The most interesting moment of Monday’s labor union-sponsored interrogation of seven declared Democratic candidates for governor was their response to a question from the union representing oil refinery workers.
</>They were asked: “As governor, would you be pragmatic to stop targeting California’s oil and gas industry in ways that jeopardize union jobs and force us to rely on dirty or imported energy?”
The question stems the state’s intention to eliminate petroleum-based fuels over the next two decades and recent announcements that two of the state’s nine refineries will soon be closed.
Virtually every candidate signaled “yes.” Antonio Villaraigosa, the former mayor of Los Angeles, offered the most complete answer.
“We can’t continue to be a party of just people that drive a Tesla, not a Toyota pickup, or ride a bus like my mother did,” he said. “We’re putting this notion of just renewables on the backs of working people. We have the highest gas prices in the United States of America. We have the second-highest utility costs.”
As Villaraigosa implied, were refinery closures to continue, it could be a double economic whammy. Refinery workers would lose their highly paid jobs and the squeeze on fuel supplies could increase California’s already-high prices at the pump.
Job Market Challenges From Refinery Closures
Michael Bernick, an employment attorney who once led the state Employment Development Department, studied the impacts of previous refinery closures and found that promises of converting refinery jobs to well-paying alternative employment didn’t pan out.
Bernick, in a Forbes magazine article this month, wrote that “despite generous amounts of government funding for retraining and re-employment, few of the laid-off workers were able to obtain new jobs at anywhere near their previous wages, and a high number remained unemployed, more than a year after closure.”
Potential Economic Devastation
Two more refinery closures could hit consumers hard, according to an analysis by University of Southern California economist Michael Mische. Importing replacement supplies would be difficult, and shortages could push gas prices beyond $8 a gallon within the next couple of years.

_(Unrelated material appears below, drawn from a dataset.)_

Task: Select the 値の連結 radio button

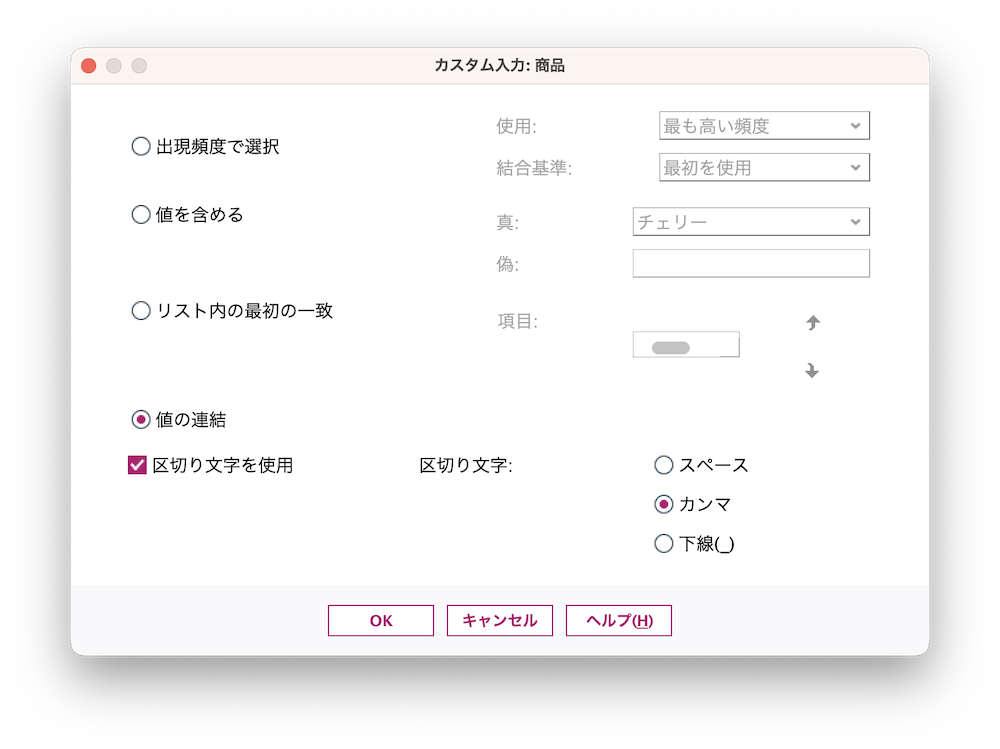Action: (139, 419)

“California can ill afford the loss of one refinery, let alone two,” Mische writes, adding, “The collective consequence of the pending refinery exits to the Golden State is potentially devastating to California’s economic growth and status as the fourth largest economy, in nominal terms, in the world. With the announced shutdown of Valero’s Benicia refinery complex accompanied by its $1.1 billion charge-off, California is confronting a potential 21% reduction in collective refining capacity from 2023 to April 2026.”
Mische also notes out that gasoline or diesel supplies and prices are not the only factors in California’s reduced refinery capacity. California provides much of the fuel consumed in Nevada and Arizona and the state’s many military bases also depend on California refineries to fuel their airplanes, ships and vehicles.
Mische’s bottom line:
“Based on current demand and consumption assumptions and estimates, the combined consequences of the 2025 Phillips 66 refinery closure and the April 2026 Valero refinery closure, together with the potential impact of legislative actions…the estimated average consumer price of regular gasoline could potentially increase by as much as 75% from the April 23, 2025, price of $4.816 to $7.348 to $8.435 a gallon by calendar year end 2026.”
The Newsom administration has been trying to persuade the media that Mische’s numbers are biased because he once advised Saudi Arabia on energy policy, but has not offered any economic analysis to refute his findings. A warming climate, of course, hastened by emissions, comes with disaster risks.
There’s no sugarcoating the impacts of energy conversion on both oil industry workers and consumers and managing it will be the next governor’s most perilous political and economic minefield. One misstep could be disastrous.